Nachdem ich den ungewöhnlich schmalen und antiquiert wirkenden Umschlag genau untersucht hatte, ließ ich mich in einen weinroten ledernen Klubsessel sinken, der mir zwischen überhängenden Blättern zweier Palmen ein wenig Privatsphäre gewährte. Ich blickte auf und sah, wie der Concierge mich immer noch unauffällig aus den Augenwinkeln studierte. Bemerkenswerte Ausstrahlung… und dergleichen, sinnierte ich, während ich mit meinem Zimmerschlüssel die kürzere Seite des Briefumschlages aufschlitzte. Ich nahm den Inhalt heraus: ein einzelnes Blatt Papier, das stark nach Weihrauch duftete.
Shri Aaravindha, Namaste– sei gegrüßt!Wir haben mit den Vorbereitungen für deine Ankunft begonnen. Wir empfehlen dir, dieser sicheren Route zu folgen.

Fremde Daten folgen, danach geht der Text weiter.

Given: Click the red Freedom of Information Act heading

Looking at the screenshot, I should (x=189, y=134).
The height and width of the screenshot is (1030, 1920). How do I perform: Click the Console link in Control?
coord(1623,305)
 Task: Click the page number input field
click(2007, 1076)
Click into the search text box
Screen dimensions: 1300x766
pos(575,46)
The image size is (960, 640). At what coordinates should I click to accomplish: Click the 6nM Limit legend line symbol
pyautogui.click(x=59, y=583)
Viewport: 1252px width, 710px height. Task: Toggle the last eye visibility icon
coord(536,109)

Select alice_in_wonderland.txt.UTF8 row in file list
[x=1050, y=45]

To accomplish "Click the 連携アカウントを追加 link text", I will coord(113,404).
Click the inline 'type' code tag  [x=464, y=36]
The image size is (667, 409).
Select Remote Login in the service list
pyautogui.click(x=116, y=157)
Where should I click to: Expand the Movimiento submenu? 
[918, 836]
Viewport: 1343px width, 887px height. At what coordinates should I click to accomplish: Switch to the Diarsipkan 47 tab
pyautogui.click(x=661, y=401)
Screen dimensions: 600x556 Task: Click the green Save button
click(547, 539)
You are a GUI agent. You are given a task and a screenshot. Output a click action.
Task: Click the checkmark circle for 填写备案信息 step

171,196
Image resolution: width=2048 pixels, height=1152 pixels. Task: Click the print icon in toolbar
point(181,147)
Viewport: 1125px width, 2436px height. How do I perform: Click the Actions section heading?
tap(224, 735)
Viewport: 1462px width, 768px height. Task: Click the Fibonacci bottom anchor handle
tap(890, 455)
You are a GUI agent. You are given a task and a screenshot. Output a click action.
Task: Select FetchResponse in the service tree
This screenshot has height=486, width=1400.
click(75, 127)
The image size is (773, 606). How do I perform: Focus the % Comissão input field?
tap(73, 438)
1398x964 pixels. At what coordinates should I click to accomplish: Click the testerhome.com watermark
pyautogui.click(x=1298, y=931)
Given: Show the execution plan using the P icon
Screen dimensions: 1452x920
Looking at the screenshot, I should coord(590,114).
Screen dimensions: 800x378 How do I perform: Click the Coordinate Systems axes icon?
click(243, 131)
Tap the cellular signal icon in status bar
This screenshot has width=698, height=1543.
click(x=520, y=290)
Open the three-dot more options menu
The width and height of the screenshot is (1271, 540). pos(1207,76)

Meine Augen eilten blitzartig zum Ende des Briefes. Hmm, keine Unterschrift– nur der schlichte Gruß »Jai«.
Der Rest des Briefes erschien besonders seltsam: Er wirkte ein wenig zurückhaltend, sagte wenig aus und legte lediglich einen rätselhaften neuen Reiseplan dar. Ich hatte im Verlauf des letzten Jahres äußerst gewissenhaft Landkarten von möglichen Gegenden studiert, von denen ich intuitiv annahm – mir jedoch öfter auch nur vorstellte –, dort könnte ihr Aufenthaltsort sein. Ab und an war es mir in Meditationen gelungen, flüchtige Einblicke zu erhaschen – meist von einem verborgenen Tal im Himalaya. Letztendlich konnte ich aber nicht sicher sagen, ob ich irgendetwas wahrgenommen hatte, das wirklich von Wert war. Voller Hoffnung legte ich mich auf eine hypothetische Region fest, doch mir war bewusst, dass ich nicht wirklich etwas Konkretes hatte ermitteln können.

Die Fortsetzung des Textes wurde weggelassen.